** RECORDS SUPPLIED follows **

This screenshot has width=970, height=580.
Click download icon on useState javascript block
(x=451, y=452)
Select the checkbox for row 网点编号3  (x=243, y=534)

** End of RECORDS SUPPLIED **
** RECORDS SUPPLIED follows **

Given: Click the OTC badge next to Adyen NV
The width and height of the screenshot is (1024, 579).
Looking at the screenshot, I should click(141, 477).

** End of RECORDS SUPPLIED **

WORK INSTRUCTION> Within the listing above, extract exactly the lines from the line with "This screenshot has width=970, height=580." to the line with "Select the checkbox", the two named lines included, and no others.

ANSWER FOR THE TASK>
This screenshot has width=970, height=580.
Click download icon on useState javascript block
(x=451, y=452)
Select the checkbox for row 网点编号3  (x=243, y=534)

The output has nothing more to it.